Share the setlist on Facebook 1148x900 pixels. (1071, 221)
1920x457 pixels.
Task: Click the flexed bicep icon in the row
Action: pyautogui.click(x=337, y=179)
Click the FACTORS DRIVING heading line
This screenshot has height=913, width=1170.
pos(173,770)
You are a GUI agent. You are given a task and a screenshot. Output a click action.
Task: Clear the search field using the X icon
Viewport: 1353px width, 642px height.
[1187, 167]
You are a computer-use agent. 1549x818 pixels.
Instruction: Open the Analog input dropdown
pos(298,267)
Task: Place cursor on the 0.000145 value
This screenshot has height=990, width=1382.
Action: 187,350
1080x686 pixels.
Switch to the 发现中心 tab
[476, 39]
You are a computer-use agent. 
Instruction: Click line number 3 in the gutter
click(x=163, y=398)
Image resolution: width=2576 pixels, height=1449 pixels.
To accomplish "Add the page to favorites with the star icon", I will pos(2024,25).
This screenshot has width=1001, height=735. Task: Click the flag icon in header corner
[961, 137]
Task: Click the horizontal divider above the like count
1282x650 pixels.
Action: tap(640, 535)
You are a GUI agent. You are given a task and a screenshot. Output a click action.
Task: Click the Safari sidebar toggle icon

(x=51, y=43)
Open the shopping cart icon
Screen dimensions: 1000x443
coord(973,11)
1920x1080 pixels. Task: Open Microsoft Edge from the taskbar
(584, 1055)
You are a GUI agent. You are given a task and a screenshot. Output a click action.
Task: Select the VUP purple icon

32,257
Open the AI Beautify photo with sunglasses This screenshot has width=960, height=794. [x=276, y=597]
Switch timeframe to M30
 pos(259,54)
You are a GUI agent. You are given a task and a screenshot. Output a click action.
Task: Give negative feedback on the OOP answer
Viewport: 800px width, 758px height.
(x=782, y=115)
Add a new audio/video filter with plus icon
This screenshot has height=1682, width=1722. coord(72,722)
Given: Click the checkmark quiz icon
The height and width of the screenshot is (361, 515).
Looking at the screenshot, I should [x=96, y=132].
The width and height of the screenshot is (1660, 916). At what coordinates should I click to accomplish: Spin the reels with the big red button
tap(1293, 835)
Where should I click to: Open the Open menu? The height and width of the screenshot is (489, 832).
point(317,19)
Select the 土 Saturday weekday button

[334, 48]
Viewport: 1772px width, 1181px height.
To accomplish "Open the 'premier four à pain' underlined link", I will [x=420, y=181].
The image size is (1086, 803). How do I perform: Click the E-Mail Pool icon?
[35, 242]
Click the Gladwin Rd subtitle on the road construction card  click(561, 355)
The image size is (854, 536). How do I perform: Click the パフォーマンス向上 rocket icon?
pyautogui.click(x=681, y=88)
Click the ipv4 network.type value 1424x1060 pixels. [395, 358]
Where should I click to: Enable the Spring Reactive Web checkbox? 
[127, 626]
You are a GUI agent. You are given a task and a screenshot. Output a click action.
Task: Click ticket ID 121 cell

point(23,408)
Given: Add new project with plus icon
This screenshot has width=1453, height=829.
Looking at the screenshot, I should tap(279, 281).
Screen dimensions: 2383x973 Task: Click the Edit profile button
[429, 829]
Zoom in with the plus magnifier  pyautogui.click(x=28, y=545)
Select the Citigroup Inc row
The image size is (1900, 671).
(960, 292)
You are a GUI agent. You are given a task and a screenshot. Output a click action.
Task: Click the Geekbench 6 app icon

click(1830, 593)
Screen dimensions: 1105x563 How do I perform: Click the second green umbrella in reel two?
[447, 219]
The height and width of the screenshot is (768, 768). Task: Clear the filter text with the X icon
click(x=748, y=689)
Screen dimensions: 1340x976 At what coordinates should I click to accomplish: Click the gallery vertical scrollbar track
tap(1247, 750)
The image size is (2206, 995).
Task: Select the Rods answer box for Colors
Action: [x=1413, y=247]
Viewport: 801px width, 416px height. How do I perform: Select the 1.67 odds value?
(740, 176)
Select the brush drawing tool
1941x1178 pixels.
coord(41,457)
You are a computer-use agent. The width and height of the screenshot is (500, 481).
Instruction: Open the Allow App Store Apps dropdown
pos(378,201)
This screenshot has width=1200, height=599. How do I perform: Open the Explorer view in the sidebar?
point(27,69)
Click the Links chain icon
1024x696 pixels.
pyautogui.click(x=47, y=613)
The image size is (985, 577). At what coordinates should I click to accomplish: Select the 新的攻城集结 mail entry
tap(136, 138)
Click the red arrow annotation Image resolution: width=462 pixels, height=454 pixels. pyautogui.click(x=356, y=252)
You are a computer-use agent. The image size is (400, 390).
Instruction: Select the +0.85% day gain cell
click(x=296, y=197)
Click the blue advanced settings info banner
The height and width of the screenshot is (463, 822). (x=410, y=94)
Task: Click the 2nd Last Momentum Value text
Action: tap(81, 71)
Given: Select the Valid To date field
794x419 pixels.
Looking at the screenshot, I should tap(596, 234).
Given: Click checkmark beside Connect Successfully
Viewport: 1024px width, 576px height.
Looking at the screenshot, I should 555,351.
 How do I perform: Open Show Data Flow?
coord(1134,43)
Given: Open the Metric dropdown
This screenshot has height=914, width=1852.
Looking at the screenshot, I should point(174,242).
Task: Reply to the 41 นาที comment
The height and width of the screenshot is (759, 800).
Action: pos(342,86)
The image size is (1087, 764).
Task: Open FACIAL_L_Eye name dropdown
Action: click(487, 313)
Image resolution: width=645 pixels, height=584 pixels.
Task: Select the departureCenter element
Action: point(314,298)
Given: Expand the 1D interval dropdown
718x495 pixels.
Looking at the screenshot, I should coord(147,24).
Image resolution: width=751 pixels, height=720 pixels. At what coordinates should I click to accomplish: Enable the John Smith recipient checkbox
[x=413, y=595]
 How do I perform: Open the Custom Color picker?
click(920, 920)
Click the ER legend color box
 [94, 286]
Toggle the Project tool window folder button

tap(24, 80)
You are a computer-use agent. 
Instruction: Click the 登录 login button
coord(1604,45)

++++++++

How many lines in the items above contain the string "what"? Case counts, so give only that number.

4